··· Text block ···

Are you choosing to redefine the question at this point? In the original
problem statement, you did not wish to use kmeans() because kmeans() requires
specifying the number of clusters. Your problem specification quoted above is
to find *6* centroids, which is an exact number that could be passed to
kmeans() and would probably give you the output you were hoping for.

But if you want an algorithm in which you do not have to specify the number of
clusters ahead of time (e.g., because the number varies), then there cannot be
such a general algorithm that does accurate clustering and centroid detection
-- not without assumptions (possibly inapplicable ones) or explicit
information about how to decide whether a set of points represents one bigger
cluster or two smaller clusters.

···

▸ Exercise tasks
a) Using the reply about kmeans(), explain why it says kmeans() would suit the quoted problem specification.
b) Continue the reply about kmeans() from its last sentence.

··· Provided data ···

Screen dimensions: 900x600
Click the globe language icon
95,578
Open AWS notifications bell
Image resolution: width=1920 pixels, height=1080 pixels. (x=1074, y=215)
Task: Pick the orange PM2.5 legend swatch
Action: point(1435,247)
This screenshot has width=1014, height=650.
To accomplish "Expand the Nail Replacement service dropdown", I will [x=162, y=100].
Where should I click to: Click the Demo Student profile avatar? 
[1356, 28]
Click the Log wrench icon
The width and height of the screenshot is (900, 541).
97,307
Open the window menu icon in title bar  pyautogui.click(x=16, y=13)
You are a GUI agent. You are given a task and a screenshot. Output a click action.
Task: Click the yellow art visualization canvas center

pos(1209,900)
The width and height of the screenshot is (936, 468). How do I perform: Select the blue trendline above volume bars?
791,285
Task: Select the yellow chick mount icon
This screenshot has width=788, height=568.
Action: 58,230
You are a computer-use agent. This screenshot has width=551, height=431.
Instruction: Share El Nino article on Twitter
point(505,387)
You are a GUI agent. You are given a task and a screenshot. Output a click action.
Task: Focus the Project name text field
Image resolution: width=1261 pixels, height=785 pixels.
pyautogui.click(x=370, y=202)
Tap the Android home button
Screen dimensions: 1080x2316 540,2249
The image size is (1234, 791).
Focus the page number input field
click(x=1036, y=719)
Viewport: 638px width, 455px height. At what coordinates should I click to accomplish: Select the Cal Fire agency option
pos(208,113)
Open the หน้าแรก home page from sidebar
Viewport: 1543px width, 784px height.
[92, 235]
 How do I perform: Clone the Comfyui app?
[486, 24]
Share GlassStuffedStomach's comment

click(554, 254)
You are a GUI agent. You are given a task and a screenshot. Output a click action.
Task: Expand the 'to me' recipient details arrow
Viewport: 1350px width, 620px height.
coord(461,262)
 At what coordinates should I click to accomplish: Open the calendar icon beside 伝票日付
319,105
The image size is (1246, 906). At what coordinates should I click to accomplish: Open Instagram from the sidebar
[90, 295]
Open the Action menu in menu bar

···

▸ Outputs for the tasks
a) The quoted specification asks for 6 centroids. That is an exact number that can be passed to kmeans(), which needs the number of clusters specified, so kmeans() would probably give the output that was hoped for.

b)
In the imdilate() / bwlabel() version that proposed, the implicit assumption
would be coded into the dilation size and the grid size.

Here is some sample code, assuming coordinates in x and y:

scatter(x,y,'b.');

GS = 10;   %number of grid divisions

minx = min(0,min(x));
miny = min(0,min(y));
divs = ceil(max(max(x)-minx,max(y)-miny));

gridded = reshape( accumarray( sub2ind([GS,GS], 1+fix((y-miny)*GS/divs),
1+fix((x-minx)*GS/divs)).', 1, [GS.^2,1], @any).', GS, GS);

labeled = bwlabel(gridded);
cents = regionprops(labeled,'centroid');

cxy = GS * (vertcat(cents.Centroid) - 1);
cxy(:,1) = cxy(:,1) + minx;
cxy(:,2) = cxy(:,2) + miny;

hold on
scatter(cxy(:,1),cxy(:,2),'rd')
hold off

The original points will now be in blue dots, and the centroids will be red
diamonds on the graph.

The _approximate_ (x,y) coordinates of the centroids are in cxy. The accuracy
of the approximation can be altered by changing the grid size variable, GS, at
the expense of an increase in memory.

If you want to view the labeled gridded approximation of the original data,
display flipud(labeled) .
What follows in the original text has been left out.